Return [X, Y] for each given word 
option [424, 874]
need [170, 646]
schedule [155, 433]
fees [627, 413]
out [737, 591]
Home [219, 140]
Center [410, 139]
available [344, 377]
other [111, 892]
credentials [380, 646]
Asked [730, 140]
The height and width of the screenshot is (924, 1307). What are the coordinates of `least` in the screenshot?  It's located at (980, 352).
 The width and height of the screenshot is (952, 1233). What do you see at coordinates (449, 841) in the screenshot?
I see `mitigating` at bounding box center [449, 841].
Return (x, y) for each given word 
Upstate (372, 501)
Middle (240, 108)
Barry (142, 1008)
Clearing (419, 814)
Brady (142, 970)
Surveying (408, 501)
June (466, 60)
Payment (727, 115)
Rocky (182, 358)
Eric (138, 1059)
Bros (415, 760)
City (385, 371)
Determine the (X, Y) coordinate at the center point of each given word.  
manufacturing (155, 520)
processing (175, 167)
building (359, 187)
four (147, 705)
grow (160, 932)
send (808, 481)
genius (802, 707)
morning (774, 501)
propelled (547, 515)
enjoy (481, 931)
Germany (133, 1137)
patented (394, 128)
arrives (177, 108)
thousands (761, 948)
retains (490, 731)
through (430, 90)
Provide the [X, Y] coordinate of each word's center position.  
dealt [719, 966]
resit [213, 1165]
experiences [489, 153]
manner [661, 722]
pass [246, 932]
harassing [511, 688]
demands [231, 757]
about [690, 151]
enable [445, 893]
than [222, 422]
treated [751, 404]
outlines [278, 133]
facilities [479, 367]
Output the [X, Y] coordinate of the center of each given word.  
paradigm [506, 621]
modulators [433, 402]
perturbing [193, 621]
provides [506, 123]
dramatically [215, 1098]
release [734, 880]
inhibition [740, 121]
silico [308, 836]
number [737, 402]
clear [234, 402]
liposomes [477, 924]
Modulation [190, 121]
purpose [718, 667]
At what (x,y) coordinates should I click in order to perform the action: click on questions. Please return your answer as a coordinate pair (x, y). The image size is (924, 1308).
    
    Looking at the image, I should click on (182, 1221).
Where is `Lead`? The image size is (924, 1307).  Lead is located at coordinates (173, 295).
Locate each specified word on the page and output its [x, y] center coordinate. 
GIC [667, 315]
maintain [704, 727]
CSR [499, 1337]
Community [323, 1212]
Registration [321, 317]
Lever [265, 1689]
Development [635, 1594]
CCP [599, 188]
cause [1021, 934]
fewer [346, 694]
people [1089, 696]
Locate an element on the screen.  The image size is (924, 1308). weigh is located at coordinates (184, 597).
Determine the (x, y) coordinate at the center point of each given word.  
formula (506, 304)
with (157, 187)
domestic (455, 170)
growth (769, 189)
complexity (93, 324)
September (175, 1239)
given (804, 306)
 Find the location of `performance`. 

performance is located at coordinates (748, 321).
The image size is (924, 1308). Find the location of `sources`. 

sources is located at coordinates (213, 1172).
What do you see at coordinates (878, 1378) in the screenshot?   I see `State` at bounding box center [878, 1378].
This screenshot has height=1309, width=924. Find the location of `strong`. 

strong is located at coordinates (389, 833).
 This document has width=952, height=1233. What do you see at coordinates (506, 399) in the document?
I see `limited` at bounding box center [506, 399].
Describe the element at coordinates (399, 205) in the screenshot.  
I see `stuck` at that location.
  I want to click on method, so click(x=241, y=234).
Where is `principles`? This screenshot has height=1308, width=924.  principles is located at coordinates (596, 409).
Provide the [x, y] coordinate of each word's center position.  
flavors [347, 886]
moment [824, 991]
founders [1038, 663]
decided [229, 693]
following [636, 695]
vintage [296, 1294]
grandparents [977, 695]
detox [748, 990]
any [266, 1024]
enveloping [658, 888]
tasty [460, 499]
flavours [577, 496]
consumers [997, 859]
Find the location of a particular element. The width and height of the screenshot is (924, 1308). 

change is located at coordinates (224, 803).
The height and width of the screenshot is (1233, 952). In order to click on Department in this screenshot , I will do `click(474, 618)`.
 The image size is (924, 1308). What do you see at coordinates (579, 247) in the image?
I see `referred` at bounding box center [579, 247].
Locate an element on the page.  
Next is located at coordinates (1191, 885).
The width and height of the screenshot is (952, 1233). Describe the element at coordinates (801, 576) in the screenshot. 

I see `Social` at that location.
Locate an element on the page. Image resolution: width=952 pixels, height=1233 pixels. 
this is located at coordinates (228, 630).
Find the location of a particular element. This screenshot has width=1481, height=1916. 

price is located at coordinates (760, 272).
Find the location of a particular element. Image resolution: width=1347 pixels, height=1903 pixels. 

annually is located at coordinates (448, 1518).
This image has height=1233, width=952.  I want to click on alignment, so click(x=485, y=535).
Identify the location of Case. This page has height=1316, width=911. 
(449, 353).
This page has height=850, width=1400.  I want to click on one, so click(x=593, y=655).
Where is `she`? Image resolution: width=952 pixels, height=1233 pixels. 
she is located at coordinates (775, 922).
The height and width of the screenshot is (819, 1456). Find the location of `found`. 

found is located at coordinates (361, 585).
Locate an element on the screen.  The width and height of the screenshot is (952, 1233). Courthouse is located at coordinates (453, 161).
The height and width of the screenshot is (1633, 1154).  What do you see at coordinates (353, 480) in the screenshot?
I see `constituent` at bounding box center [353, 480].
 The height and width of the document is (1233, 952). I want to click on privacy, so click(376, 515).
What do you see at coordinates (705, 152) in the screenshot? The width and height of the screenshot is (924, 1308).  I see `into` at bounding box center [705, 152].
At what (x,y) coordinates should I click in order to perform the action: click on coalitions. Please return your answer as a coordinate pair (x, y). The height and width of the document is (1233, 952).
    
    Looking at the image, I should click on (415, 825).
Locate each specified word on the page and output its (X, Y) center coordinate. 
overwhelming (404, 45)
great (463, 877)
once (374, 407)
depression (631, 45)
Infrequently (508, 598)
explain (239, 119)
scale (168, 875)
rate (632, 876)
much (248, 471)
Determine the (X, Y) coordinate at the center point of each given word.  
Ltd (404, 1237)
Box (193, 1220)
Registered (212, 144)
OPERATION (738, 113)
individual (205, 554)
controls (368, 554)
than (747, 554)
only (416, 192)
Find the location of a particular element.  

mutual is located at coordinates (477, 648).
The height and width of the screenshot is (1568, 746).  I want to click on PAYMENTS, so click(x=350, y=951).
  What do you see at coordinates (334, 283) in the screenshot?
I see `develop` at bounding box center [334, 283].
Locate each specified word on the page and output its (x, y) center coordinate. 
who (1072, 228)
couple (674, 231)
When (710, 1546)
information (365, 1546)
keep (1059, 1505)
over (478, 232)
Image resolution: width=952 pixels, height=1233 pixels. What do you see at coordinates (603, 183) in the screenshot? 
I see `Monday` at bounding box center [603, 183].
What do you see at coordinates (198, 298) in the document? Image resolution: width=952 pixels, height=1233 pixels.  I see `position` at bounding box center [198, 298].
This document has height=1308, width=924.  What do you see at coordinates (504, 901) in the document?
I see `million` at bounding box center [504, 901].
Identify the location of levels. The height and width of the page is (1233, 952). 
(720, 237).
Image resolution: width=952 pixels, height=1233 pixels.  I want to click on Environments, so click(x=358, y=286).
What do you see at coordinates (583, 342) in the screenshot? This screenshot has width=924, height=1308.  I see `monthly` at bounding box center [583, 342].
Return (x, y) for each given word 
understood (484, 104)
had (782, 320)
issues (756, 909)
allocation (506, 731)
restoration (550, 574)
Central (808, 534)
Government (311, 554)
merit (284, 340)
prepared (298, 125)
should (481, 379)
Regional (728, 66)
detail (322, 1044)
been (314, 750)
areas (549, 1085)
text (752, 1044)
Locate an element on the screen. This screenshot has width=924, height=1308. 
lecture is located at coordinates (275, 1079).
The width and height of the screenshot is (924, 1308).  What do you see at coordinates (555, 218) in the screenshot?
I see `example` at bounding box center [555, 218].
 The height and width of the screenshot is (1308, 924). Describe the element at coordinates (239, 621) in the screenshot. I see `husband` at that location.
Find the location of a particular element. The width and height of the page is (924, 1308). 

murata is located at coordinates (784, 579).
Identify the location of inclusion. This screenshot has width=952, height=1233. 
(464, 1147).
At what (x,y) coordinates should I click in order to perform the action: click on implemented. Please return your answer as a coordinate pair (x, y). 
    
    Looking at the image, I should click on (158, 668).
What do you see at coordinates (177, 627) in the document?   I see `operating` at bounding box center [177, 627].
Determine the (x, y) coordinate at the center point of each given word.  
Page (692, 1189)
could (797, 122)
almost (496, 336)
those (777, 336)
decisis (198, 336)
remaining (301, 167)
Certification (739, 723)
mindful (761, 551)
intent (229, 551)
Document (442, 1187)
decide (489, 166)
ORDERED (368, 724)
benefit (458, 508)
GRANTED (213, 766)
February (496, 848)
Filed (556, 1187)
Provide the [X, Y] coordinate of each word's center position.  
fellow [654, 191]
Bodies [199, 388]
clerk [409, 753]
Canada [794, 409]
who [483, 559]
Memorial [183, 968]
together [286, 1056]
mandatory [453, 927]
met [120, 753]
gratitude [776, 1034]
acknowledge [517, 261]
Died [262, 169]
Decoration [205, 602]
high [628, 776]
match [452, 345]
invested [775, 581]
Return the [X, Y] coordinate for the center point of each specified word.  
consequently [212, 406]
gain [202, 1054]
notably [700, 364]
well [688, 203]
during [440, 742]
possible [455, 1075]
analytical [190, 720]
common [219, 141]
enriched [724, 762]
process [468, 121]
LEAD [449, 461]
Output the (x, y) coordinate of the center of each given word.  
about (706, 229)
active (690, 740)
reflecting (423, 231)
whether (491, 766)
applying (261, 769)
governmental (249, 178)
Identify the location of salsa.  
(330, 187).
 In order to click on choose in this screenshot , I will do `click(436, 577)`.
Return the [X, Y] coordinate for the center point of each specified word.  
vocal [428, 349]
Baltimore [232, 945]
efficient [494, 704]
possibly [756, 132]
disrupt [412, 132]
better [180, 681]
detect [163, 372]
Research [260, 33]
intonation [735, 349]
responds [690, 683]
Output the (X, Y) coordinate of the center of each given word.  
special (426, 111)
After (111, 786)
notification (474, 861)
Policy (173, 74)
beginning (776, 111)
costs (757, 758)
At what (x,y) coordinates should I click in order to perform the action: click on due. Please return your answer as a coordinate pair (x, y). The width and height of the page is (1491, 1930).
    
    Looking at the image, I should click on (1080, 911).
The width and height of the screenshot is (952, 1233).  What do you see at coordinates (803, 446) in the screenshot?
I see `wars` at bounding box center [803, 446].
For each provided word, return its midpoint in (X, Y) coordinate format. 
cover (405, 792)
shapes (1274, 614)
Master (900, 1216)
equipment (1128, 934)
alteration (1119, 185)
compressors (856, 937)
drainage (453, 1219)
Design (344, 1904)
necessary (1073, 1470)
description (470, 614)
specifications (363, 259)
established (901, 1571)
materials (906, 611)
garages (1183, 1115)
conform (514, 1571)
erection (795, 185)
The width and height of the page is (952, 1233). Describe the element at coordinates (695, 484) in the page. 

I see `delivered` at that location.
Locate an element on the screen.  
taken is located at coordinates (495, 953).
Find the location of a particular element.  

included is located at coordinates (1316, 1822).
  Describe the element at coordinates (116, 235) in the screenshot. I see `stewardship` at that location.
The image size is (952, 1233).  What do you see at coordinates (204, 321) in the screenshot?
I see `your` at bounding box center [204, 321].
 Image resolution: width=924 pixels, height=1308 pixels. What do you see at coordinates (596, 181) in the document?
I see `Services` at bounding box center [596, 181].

━━━━

## Written request
Rewrite the records from the line with "Payment (727, 115)" up to and including the line with "coordinates (184, 597).", swapping "center" for "midpoint" and leaving everything else unchanged.

## Solution to this exercise
Payment (727, 115)
Rocky (182, 358)
Eric (138, 1059)
Bros (415, 760)
City (385, 371)
Determine the (X, Y) coordinate at the midpoint point of each given word.  
manufacturing (155, 520)
processing (175, 167)
building (359, 187)
four (147, 705)
grow (160, 932)
send (808, 481)
genius (802, 707)
morning (774, 501)
propelled (547, 515)
enjoy (481, 931)
Germany (133, 1137)
patented (394, 128)
arrives (177, 108)
thousands (761, 948)
retains (490, 731)
through (430, 90)
Provide the [X, Y] coordinate of each word's midpoint position.  
dealt [719, 966]
resit [213, 1165]
experiences [489, 153]
manner [661, 722]
pass [246, 932]
harassing [511, 688]
demands [231, 757]
about [690, 151]
enable [445, 893]
than [222, 422]
treated [751, 404]
outlines [278, 133]
facilities [479, 367]
Output the [X, Y] coordinate of the midpoint of each given word.  
paradigm [506, 621]
modulators [433, 402]
perturbing [193, 621]
provides [506, 123]
dramatically [215, 1098]
release [734, 880]
inhibition [740, 121]
silico [308, 836]
number [737, 402]
clear [234, 402]
liposomes [477, 924]
Modulation [190, 121]
purpose [718, 667]
At what (x,y) coordinates should I click in order to perform the action: click on questions. Please return your answer as a coordinate pair (x, y). The image size is (924, 1308).
    
    Looking at the image, I should click on (182, 1221).
Where is `Lead`? The image size is (924, 1307).  Lead is located at coordinates (173, 295).
Locate each specified word on the page and output its [x, y] midpoint coordinate. 
GIC [667, 315]
maintain [704, 727]
CSR [499, 1337]
Community [323, 1212]
Registration [321, 317]
Lever [265, 1689]
Development [635, 1594]
CCP [599, 188]
cause [1021, 934]
fewer [346, 694]
people [1089, 696]
Locate an element on the screen.  The image size is (924, 1308). weigh is located at coordinates (184, 597).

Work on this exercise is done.